--- START ---
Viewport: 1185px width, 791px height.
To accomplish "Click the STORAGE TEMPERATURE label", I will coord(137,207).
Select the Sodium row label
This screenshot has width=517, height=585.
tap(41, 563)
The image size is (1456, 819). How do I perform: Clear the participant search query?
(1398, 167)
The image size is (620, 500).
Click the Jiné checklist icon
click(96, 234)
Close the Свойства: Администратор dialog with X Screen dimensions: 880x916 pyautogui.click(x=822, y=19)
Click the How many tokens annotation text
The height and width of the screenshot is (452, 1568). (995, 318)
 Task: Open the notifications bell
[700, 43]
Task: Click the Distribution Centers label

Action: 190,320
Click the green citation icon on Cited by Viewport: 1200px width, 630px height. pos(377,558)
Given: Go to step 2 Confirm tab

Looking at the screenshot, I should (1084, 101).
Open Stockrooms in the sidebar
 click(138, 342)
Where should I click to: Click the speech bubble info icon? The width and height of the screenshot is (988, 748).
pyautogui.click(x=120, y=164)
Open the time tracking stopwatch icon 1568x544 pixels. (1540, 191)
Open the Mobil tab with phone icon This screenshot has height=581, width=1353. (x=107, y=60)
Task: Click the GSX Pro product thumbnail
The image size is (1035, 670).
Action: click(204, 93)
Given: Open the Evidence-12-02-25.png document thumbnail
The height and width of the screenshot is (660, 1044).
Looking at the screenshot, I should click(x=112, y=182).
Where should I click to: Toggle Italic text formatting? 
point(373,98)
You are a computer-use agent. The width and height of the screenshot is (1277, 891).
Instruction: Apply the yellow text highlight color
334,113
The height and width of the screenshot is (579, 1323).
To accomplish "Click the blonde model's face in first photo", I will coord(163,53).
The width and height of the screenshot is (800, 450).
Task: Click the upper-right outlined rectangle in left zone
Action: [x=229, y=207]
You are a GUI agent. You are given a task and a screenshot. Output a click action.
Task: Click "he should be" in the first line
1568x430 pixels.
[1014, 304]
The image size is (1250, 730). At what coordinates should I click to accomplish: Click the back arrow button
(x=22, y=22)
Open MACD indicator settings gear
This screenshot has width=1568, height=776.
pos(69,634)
--- END ---
Exercise details: Copy only the lines in the listing that contain "agent".

Output of the task:
You are a computer-use agent. The width and height of the screenshot is (1277, 891).
You are a GUI agent. You are given a task and a screenshot. Output a click action.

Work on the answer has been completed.